Characterization and Optimization of the Photoneutron Flux Emitted by a 6- or 9-MeV Electron Accelerator for Neutron Interrogation Measurements

Abstract

Active neutron interrogation is a nondestructive active method that consists in inducing fission reactions on actinides (e.g., 235U and 239Pu) and then in detecting prompt and delayed particles emitted further to these reactions. This method is required in various application fields such as radiological characterization of nuclear waste packages and homeland security. Neutron sources traditionally used in neutron interrogation facilities are deuterium–tritium neutron generators. However, a linear electron accelerator (LINAC) can also be used as a photoneutron generator.
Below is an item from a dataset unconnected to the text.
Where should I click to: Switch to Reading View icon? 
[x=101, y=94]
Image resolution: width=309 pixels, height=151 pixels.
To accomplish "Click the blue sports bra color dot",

When accelerating electrons with energy lower than 10 MeV, the use of a secondary target such as heavy water is of interest to convert bremsstrahlung photons to neutrons and to improve neutron production. In this paper, we characterize the photoneutron flux emitted by a Linatron-M9 VARIAN LINAC and the photoneutron flux emitted by a secondary target made of heavy water. We show that operating the LINAC at 9 MeV, the average emission intensity reaches $1.08 \times 10^{10}$ neutrons per second, which is on the order of $10{\times}$ higher than the maximum average emission intensity delivered by a traditional deuterium–tritium neutron generator. Then, we carry out neutron interrogation measurements on uranium samples using the Linatron-M9 LINAC and a secondary target made of different volumes of heavy water. We show that prompt neutron signals were enhanced when using 16 kg of heavy water and operating the LINAC at 9 MeV. Performances of the setup were then assessed by carrying out measurements on a mockup of nuclear waste drum containing different types of matrices. Considering a 0.22-g/cm3 iron matrix and a uranium sample at the center of the drum, 44 mg of 235U can be detected in 5 min of irradiation time using a single detection block housing five 150NH100 3He detectors.